_What to work on_:
Exactly as they appear below, repeat the lines from the one with "Where should I click to: Open the INT" through the one with "You are a computer-use agent. Image", and no others.

[Dataset entries]
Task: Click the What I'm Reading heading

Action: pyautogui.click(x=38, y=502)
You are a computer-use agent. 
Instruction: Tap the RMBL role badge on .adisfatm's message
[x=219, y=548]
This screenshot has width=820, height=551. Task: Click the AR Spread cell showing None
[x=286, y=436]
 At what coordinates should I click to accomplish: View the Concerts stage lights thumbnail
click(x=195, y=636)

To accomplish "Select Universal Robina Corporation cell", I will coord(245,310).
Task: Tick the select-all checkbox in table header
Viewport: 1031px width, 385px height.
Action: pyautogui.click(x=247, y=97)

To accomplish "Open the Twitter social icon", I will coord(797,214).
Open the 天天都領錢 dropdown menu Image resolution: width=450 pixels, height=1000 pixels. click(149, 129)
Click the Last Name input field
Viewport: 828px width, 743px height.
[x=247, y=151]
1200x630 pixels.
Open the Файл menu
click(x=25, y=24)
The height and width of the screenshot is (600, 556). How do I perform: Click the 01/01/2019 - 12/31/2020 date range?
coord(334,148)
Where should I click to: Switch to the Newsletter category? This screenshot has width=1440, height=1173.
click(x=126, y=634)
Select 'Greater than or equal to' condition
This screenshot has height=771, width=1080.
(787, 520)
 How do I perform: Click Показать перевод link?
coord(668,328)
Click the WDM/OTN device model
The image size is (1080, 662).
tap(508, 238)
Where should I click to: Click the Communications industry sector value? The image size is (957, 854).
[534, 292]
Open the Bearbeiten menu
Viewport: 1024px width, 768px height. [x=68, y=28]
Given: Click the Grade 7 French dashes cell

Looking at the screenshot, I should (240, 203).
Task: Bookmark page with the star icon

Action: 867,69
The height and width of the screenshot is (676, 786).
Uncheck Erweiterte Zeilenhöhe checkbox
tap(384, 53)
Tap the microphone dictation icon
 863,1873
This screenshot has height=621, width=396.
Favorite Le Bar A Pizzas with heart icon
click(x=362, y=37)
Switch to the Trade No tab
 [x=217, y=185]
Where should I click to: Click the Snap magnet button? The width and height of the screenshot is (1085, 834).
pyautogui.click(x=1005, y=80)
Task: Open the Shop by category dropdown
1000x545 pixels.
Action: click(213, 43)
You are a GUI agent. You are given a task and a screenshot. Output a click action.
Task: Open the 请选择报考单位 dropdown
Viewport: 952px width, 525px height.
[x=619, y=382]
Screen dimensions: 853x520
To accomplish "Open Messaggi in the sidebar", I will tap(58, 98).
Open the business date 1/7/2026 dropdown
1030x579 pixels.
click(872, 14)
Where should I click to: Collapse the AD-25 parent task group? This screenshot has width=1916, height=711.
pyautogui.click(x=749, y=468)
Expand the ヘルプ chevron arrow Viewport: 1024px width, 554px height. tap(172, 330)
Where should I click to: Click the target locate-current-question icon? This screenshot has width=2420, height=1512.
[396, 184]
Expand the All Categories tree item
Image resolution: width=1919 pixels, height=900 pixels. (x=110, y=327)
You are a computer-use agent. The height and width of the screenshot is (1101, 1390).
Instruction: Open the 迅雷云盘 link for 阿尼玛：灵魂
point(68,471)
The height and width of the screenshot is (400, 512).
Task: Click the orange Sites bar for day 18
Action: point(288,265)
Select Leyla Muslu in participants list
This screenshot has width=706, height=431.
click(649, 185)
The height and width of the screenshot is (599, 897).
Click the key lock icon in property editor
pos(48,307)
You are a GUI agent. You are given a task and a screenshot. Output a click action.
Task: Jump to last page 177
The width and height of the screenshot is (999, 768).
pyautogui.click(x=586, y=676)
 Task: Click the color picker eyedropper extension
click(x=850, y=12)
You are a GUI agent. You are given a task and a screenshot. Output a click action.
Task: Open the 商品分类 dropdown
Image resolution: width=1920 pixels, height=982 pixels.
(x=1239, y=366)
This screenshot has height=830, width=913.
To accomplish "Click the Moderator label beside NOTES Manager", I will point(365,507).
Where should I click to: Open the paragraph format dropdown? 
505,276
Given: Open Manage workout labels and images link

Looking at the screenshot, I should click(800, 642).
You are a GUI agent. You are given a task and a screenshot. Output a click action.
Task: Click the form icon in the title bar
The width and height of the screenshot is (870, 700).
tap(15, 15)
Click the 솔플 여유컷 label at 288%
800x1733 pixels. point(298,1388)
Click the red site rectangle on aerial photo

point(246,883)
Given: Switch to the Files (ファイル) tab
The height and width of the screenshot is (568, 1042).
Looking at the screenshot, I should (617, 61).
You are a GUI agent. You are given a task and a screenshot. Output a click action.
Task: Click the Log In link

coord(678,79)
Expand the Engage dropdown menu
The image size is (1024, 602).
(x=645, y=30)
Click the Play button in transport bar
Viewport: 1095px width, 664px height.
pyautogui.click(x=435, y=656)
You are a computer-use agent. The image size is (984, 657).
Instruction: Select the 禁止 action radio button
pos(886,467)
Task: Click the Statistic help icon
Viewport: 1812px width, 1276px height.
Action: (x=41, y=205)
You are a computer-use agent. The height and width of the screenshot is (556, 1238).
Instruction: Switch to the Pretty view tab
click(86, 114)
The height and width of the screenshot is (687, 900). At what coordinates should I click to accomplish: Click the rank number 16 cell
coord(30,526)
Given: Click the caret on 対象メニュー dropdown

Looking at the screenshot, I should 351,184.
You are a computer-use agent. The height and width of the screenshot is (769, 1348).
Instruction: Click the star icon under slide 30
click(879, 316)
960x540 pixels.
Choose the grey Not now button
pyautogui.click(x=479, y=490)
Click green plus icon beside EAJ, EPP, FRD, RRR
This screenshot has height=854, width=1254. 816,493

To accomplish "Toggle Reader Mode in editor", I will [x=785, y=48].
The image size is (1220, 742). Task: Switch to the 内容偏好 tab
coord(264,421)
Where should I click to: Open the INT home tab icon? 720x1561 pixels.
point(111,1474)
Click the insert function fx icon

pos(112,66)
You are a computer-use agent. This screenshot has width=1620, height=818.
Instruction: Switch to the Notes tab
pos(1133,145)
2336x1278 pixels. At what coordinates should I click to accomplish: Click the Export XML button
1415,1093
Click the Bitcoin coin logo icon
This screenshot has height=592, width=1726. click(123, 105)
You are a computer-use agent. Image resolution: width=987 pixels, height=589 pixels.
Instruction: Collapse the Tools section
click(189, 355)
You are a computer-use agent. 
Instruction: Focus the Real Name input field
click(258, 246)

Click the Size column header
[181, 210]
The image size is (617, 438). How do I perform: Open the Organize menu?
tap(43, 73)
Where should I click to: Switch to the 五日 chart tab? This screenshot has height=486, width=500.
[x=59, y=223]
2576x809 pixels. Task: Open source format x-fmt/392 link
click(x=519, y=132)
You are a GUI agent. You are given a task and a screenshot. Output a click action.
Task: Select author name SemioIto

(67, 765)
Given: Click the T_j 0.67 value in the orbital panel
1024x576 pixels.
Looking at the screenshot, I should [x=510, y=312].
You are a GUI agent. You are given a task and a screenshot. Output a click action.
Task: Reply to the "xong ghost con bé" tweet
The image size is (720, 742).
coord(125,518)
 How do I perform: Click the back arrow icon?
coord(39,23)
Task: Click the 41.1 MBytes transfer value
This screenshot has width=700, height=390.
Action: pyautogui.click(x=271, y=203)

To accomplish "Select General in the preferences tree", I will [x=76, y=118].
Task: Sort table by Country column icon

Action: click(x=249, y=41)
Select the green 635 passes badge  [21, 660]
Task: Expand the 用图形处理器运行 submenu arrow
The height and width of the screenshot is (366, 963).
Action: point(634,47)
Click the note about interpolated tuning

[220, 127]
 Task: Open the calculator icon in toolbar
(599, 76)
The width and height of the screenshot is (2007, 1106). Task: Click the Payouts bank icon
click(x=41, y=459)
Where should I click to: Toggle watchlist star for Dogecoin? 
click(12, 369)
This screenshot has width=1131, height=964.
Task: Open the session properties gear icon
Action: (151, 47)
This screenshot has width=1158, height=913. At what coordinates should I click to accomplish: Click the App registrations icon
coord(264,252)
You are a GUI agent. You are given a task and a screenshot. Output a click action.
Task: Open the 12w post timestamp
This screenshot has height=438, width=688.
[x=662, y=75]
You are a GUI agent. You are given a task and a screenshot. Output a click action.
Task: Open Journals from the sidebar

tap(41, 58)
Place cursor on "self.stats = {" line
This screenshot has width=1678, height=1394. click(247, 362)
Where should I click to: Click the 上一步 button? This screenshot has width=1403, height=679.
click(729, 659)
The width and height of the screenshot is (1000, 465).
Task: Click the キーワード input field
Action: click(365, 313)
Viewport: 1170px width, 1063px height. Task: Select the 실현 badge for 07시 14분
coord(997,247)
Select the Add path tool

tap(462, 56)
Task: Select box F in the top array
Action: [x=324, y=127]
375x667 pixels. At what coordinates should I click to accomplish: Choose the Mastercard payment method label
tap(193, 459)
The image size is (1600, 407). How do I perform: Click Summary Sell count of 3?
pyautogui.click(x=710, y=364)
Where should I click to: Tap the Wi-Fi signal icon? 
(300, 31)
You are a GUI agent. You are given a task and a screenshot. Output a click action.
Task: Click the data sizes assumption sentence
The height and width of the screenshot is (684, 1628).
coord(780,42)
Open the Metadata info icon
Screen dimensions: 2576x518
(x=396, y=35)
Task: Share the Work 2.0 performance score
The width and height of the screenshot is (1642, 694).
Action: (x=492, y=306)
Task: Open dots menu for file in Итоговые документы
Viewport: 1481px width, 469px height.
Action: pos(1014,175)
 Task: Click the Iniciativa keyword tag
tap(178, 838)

_Finished task_:
Where should I click to: Open the INT home tab icon? 720x1561 pixels.
point(111,1474)
Click the insert function fx icon

pos(112,66)
You are a computer-use agent. This screenshot has width=1620, height=818.
Instruction: Switch to the Notes tab
pos(1133,145)
2336x1278 pixels. At what coordinates should I click to accomplish: Click the Export XML button
1415,1093
Click the Bitcoin coin logo icon
This screenshot has height=592, width=1726. click(123, 105)
You are a computer-use agent. Image resolution: width=987 pixels, height=589 pixels.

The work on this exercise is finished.